Exercise requirements: Look through the entries below and extract exactly the lines from the one containing "Click the sparkle icon in overlay" through the one containing "Task: Select the 流程节点 column header", ends included.
(Material for this task Opens)
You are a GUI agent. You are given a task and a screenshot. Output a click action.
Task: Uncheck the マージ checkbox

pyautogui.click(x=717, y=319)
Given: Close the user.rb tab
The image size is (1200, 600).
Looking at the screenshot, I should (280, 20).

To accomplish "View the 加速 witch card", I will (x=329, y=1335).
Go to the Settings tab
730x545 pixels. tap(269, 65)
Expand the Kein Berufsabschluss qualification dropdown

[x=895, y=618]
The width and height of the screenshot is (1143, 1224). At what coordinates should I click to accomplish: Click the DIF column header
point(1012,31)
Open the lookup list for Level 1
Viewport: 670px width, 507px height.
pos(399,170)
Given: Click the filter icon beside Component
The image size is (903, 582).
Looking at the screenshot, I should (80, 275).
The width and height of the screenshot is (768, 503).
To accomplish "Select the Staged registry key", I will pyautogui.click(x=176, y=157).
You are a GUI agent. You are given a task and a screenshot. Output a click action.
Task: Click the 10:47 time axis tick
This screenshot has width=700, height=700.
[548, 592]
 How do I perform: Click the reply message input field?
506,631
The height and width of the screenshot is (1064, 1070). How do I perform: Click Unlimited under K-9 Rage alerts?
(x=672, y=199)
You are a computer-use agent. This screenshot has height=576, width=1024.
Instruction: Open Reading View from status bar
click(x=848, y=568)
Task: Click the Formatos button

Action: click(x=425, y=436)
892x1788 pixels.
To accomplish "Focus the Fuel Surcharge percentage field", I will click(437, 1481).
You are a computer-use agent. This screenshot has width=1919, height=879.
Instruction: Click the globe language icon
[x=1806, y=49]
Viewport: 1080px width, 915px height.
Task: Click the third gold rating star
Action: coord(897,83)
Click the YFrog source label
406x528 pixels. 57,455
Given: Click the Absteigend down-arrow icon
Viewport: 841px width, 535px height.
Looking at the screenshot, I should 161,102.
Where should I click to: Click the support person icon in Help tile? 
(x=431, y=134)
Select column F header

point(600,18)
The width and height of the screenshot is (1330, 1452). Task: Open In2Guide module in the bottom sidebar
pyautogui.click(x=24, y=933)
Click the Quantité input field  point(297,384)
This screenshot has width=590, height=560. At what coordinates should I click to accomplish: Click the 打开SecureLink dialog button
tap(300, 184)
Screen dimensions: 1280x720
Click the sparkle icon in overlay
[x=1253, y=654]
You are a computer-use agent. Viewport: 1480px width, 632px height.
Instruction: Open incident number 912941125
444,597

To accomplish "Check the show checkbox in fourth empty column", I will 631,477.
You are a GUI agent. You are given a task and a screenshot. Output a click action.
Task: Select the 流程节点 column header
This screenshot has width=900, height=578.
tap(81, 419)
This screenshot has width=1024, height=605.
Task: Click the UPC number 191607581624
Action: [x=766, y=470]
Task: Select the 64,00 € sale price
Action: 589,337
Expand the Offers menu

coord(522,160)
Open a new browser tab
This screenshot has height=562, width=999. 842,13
(Material for this task Closes)
Written solution:
Click the sparkle icon in overlay
[x=1253, y=654]
You are a computer-use agent. Viewport: 1480px width, 632px height.
Instruction: Open incident number 912941125
444,597

To accomplish "Check the show checkbox in fourth empty column", I will 631,477.
You are a GUI agent. You are given a task and a screenshot. Output a click action.
Task: Select the 流程节点 column header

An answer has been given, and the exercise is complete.